§ **Work request**: Once you find the line with "Task: Open SQL Scripts from the toolbar" in the data that follows, repeat it and every line after it exactly, through the line with "Open contract address link 0x7292...24e7".

(Saved data entries)
━━━━━━━━━━━━━━━━

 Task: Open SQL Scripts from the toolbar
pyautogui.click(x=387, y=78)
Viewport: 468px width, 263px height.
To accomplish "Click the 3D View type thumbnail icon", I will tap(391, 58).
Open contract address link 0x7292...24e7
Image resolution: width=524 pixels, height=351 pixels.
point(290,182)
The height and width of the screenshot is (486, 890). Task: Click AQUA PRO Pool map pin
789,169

━━━━━━━━━━━━━━━━

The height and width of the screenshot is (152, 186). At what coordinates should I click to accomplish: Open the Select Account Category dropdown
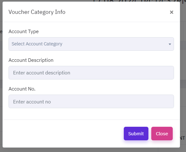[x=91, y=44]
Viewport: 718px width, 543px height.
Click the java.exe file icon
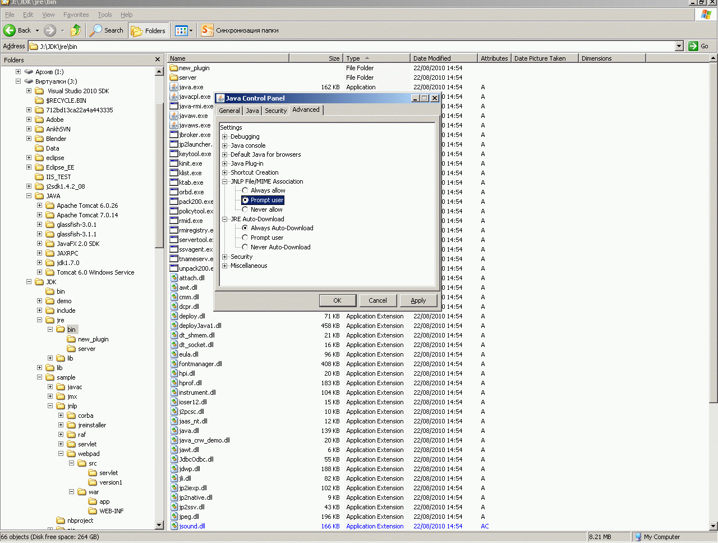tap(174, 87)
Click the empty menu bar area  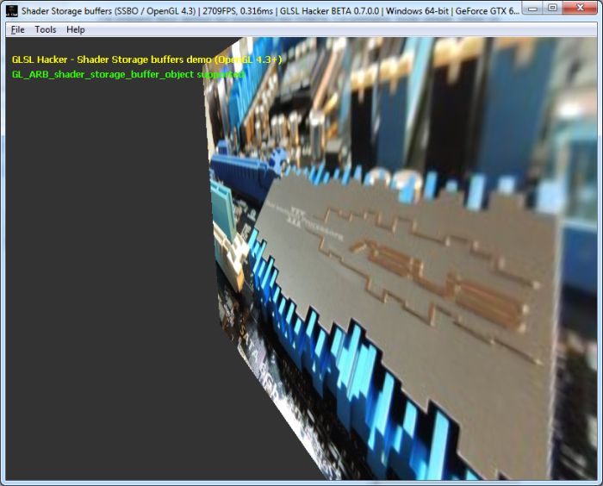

━━━━━━━━━━━━━━━━

§ **Response to the task**:
 Task: Open SQL Scripts from the toolbar
pyautogui.click(x=387, y=78)
Viewport: 468px width, 263px height.
To accomplish "Click the 3D View type thumbnail icon", I will tap(391, 58).
Open contract address link 0x7292...24e7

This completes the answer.